February 1, 2017
Only time will tell how this affects the country's present situation of over 30 mn pending cases
With the Budget announcement of the government's plans to rationalise the tribunals existing in the country, a number of appellate bodies are likely to face the axe in the coming days. Currently, India has a number of tribunals that look into appeals made from orders of specific sectoral regulators.
These include the Telecom Disputed Settlement and Appellate Tribunal , Securities Appellate Tribunal, Competition Appellate Tribunal (COMPAT), National Company Law Appellate Tribunal and Debt Recovery Appellate Tribunals – which look into appeals against orders passed by the National Company Law Tribunals (NCLTs) and Debt Recovery Tribunal (DRTs), respectively – and a host of other such bodies.
According to sources in the government, COMPAT, which addresses appeals against fair trade regulator Competition Commission of India, could be one of these tribunals that may be on the chopping block.

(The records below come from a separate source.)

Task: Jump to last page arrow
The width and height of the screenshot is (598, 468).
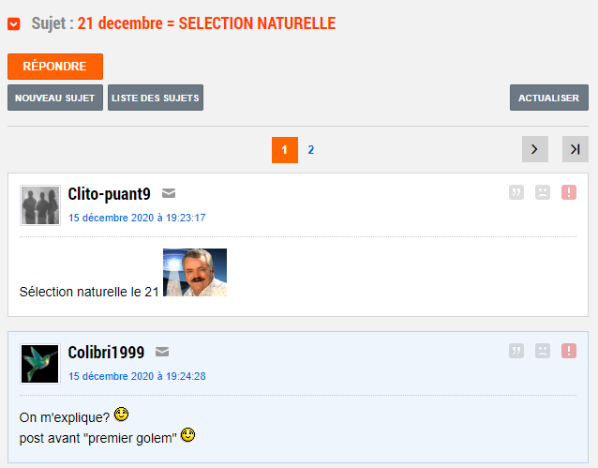Action: tap(576, 149)
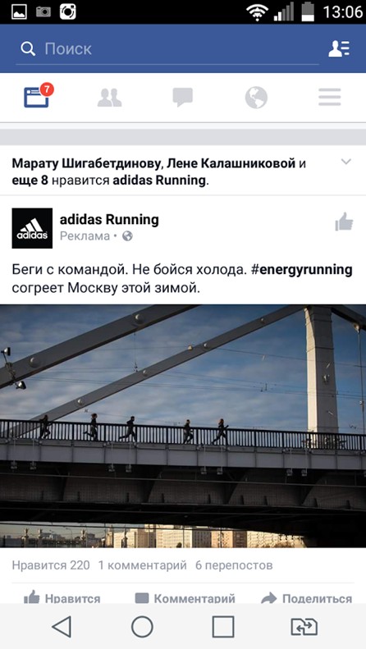Open the adidas Running page name link
This screenshot has height=649, width=366.
click(x=109, y=219)
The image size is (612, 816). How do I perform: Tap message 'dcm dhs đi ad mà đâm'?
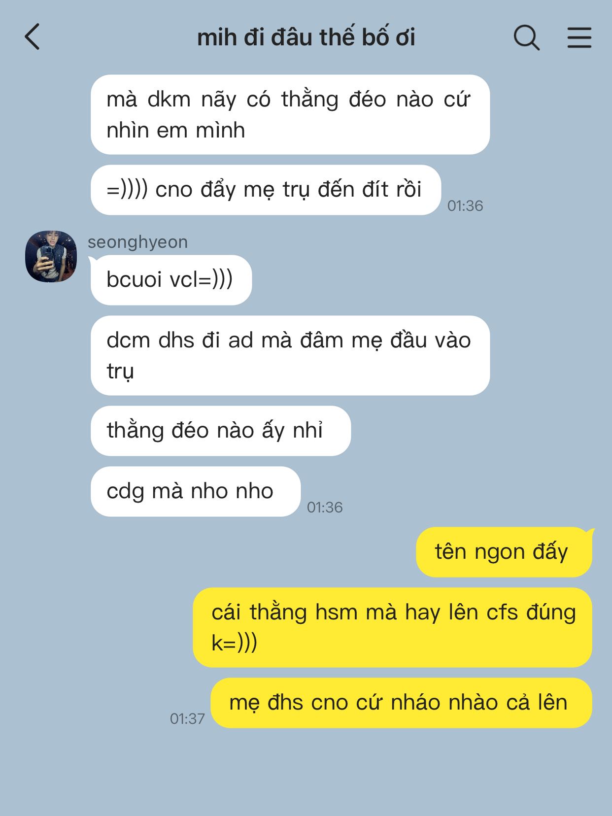coord(290,355)
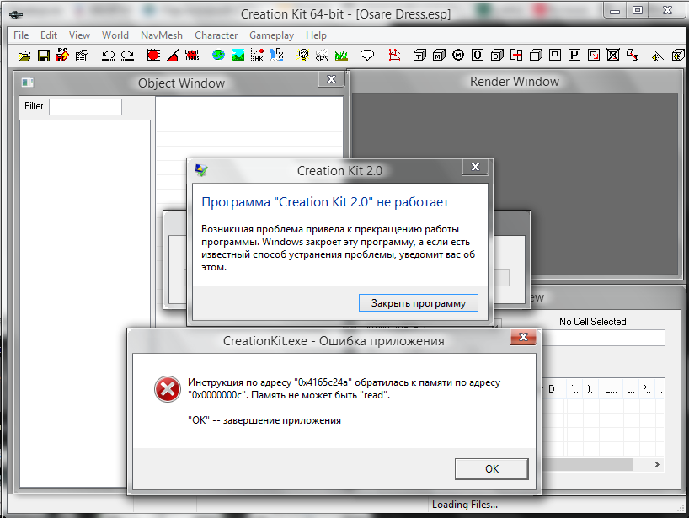The image size is (689, 518).
Task: Click the Filter text field in Object Window
Action: coord(85,107)
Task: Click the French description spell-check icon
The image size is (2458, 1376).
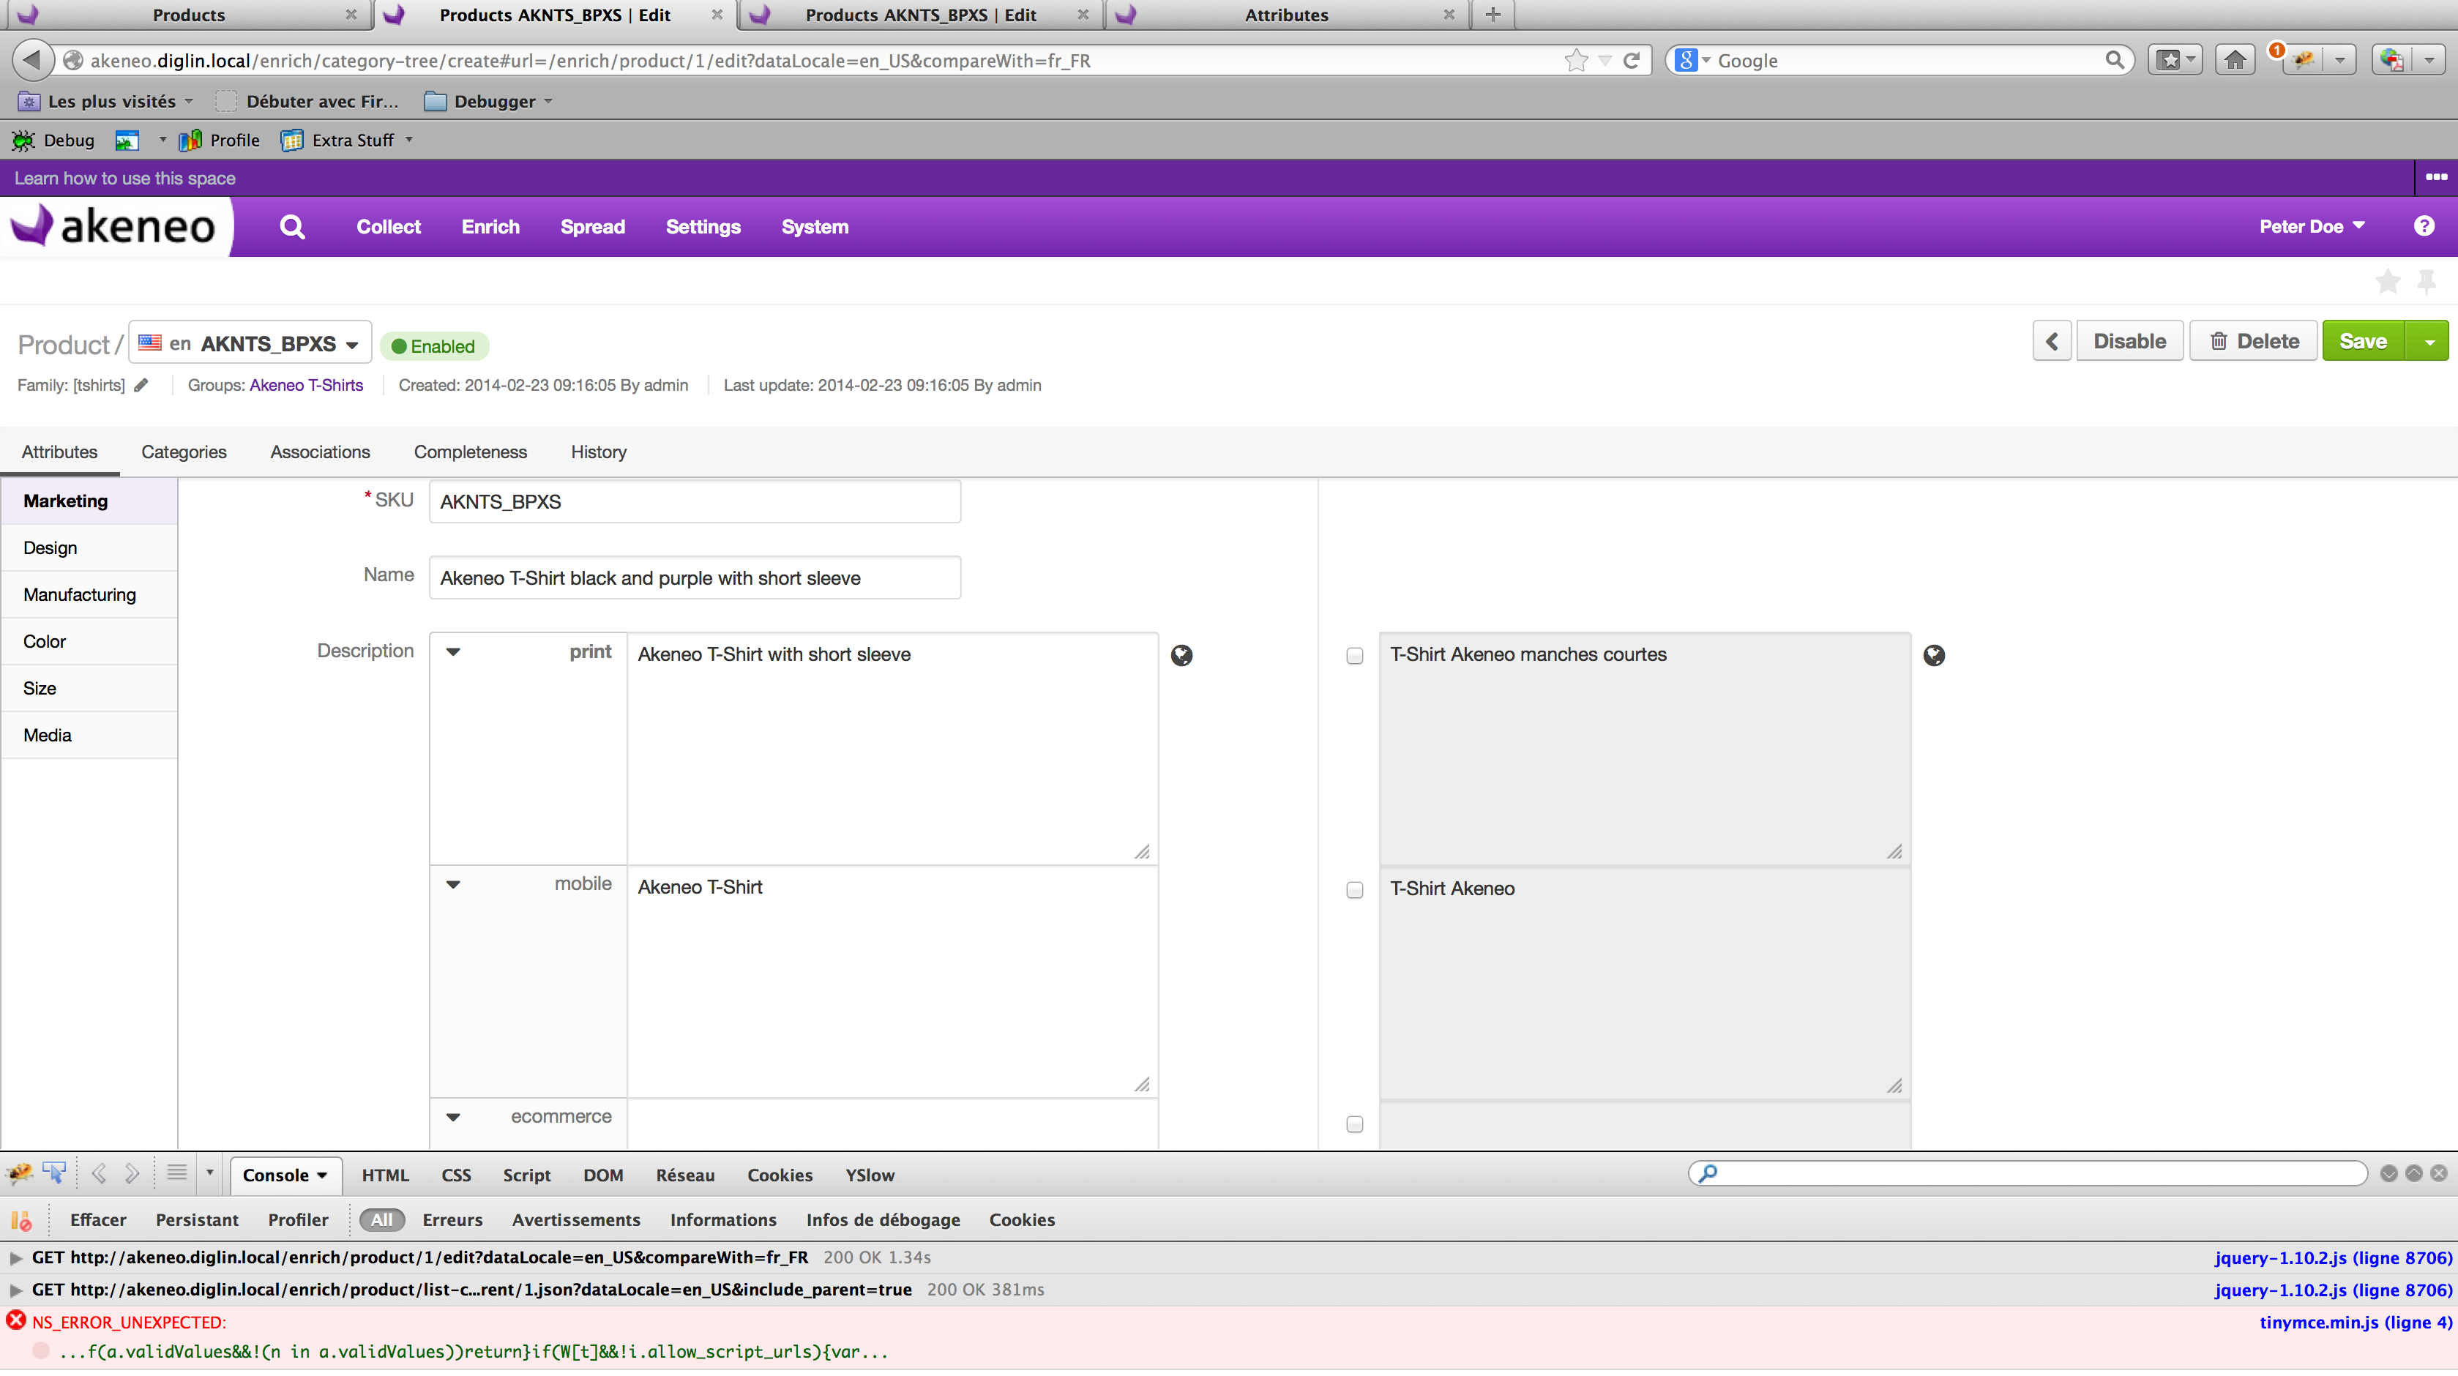Action: 1935,655
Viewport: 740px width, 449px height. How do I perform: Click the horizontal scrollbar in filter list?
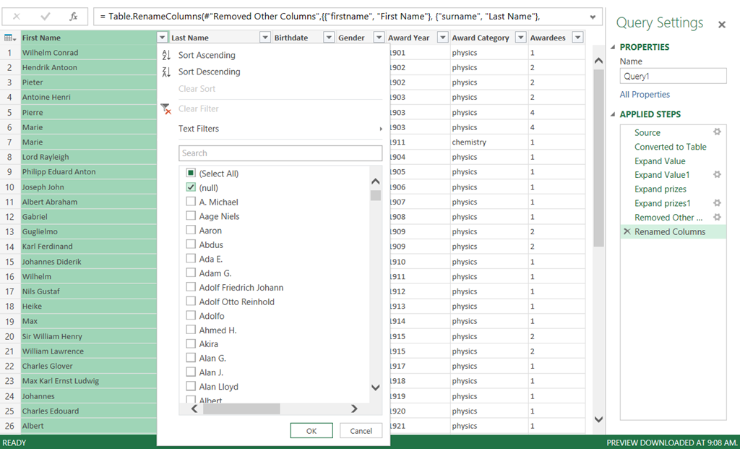click(x=241, y=409)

At the moment, the COMPAT is functioning with just two judges, after Justice Rajiv Kher's retirement in December 2016. The government still doesn’t seem to have found Kher’s replacement in the tribunal, though this is not the first time that the COMPAT is functioning with only two judges.
The finance minister’s announcement is being seen as smoke before the fire, in what may eventually result in the winding up of the COMPAT. “Any possibility of dissolving the COMPAT or its merger with the NCLT will defeat the focus of competition law in India. The merging of the tribunal (COMPAT) with the NCLT would cause severe confusion as the former is an economic regulator and the latter a financial one and would certainly come as a big surprise,” said Sitesh Mukherjee, partner, Trilegal.
It is already felt that the NCLTs and DRTs are burdened excessively with the notification of various provisions of the Companies Act 2013 in December 2016, which have transferred a barrage of pending and fresh cases relating to compromises, arrangements, mergers, amalgamations and winding ups to the tribunal. This added caseload comes in the backdrop of the tribunals’ previous responsibilities, including the settlement of cases of oppression and mismanagement, as well as adjudication of class action suits.
To further the woes of the over-burdened structure, which is already in severe need of further infrastructure and additional benches, the newly introduced Insolvency and Bankruptcy Code 2016 (IBC) has also bestowed the NCLTs with the duty of handling corporate insolvencies. Under the IBC, even restructuring of sick industrial companies, formerly handled by the Board for Financial and Industrial Reconstruction (BIFR) and Appellate Authority for Industrial and Financial Reconstruction (AAIFR) under the erstwhile Sick Industrial Companies Act (SICA) 1985, are now to be dealt with by these tribunals alone.
Experts feel that there is little scope for the government to further stratify the tribunals, particularly relating to the financial sector, as the SICA, BIFR and AAIFR have now become non-existent. According to Sapan Gupta, partner, Shardul Amarchand Mangaldas, instead of thinking of reducing the number of tribunals, the focus needs to be towards making these existing institutions more robust.
However, if the Budget announcement is anything to go by, India may soon see a reversal of years of attempts at creating alternative and more technically equipped institutions of dispute resolution in our increasingly complex financial and business landscape. Only time will tell which tribunals go and which ones stay, and how this affects the country’s present situation of over 30 million pending cases.